Forgetting to Target Current Customers Is a Costly Mistake
Targeting existing customers provides the opportunity to acknowledge your insight on their interests and needs.
Targeting existing customers provides the opportunity to acknowledge your insight on their interests and needs.
Struggling to drive revenues and “show the value” of their marketing investments, many businesses become so concerned with improving conversion rates and one-time transactions that they lose track of the bigger picture and forget about what made them successful to begin with, their current customer base. Companies that over-direct their focus on targeting new prospects, forgetting that engaging existing customers may require less guesswork on preferences and can actually provide more effective conversion rates, are missing an opportunity to broaden their sales funnel and improve overall growth rates.
Targeting existing customers provides the opportunity to acknowledge your insight on their interests and needs – and when done effectively, can be a very powerful tool in building a long-term relationship. When I’m looking for a boot similar to the ones I loved last season, Zappos immediately has three options to suggest based on my past behavior and pricing thresholds. Amazon, long-considered the pioneer in delivering custom recommendations and suggestions, provides similar guidance based on past behavior and its data on how segments buy “like” items. Investments in technology that identifies not just associated products, but recommended products based on a complex history of buying patterns, keywords, and profile data can often yield results competitive to investing in a new campaign or branding initiative, often with faster payoff.
When targeting existing customers, there is an increased burden on the marketer to be more precise with their messaging. While targeting current customers keeps them engaged with your brand, they will expect that messaging to them is based not on broad campaigns, but what you know about them. If you are a financial services firm, this could be as simple as ensuring the banner ads on the post-login account pages are reflective of the product mix in the account. For grocers, if a user has previously ordered catering for Passover, messaging around Easter ham specials is probably not an ideal suggestion. Companies lose customers along the way, but one of the reasons shouldn’t be due to irrelevant messaging and product promotion.
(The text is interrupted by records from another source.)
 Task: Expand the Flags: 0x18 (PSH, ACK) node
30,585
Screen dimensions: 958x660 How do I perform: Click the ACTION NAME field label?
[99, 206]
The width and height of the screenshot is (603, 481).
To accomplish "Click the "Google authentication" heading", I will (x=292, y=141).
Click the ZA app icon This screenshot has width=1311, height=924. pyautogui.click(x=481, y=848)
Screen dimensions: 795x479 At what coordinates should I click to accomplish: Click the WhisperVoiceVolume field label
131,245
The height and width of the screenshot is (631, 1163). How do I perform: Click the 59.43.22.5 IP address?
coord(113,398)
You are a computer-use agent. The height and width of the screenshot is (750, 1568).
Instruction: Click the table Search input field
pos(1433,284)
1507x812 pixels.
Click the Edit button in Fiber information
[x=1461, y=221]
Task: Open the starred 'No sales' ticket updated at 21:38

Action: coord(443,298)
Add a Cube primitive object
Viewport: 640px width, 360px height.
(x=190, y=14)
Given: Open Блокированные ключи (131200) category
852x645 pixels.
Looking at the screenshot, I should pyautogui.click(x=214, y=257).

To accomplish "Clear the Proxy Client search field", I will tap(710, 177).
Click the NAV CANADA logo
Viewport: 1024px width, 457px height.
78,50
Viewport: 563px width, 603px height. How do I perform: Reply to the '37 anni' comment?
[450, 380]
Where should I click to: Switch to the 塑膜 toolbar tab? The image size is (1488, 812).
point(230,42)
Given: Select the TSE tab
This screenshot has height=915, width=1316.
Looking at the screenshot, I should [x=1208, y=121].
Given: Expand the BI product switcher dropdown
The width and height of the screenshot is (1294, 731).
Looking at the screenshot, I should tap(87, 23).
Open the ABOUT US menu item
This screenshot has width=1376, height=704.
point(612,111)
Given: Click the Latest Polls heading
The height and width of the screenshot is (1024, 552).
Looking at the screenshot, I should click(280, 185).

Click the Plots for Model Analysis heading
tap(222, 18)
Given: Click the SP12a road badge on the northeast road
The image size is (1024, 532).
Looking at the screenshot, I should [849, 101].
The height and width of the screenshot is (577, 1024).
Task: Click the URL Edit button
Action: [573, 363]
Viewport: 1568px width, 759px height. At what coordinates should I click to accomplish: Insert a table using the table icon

There are times, however, when targeted marketing can take on the same “creepy factor” that is associated with traditional display retargeting. Just as we don’t love seeing ads for a product we just viewed follow us around through our email and other sites for months on end, there is a slippery slope when marketers make assumptions based on changes to buying habits. As we recently saw with Target, a young woman received a mailer from the company speaking to an upcoming pregnancy – based not on any indication or registration for maternity goods, but based on the products and pages that she viewed or consumed. The tricky part of Target making this connection based not on obvious buying indicators such as diapers and onesies, but through a more subtle change in buying habits, is that it may be wrong or at least complicated to explain. In this case, the woman had not yet shared this news with family, making the mailing a surprising and rather awkward experience for all involved.
The challenge for marketers is to find the right balance between connecting the dots in terms of past behaviors and projecting that insight into offers that may be valuable, without overstepping boundaries. Targeting based on actual behavior and not implied behaviors may provide the marketer with a middle ground that’s likely to be more effective than non-targeted efforts, but doesn’t cross the line.
Fundamentally, targeting current customers offers the ability to deliver an experience and set of personal and relevant offers that should improve conversion – but needs to be delivered in a contextual and subtle manner.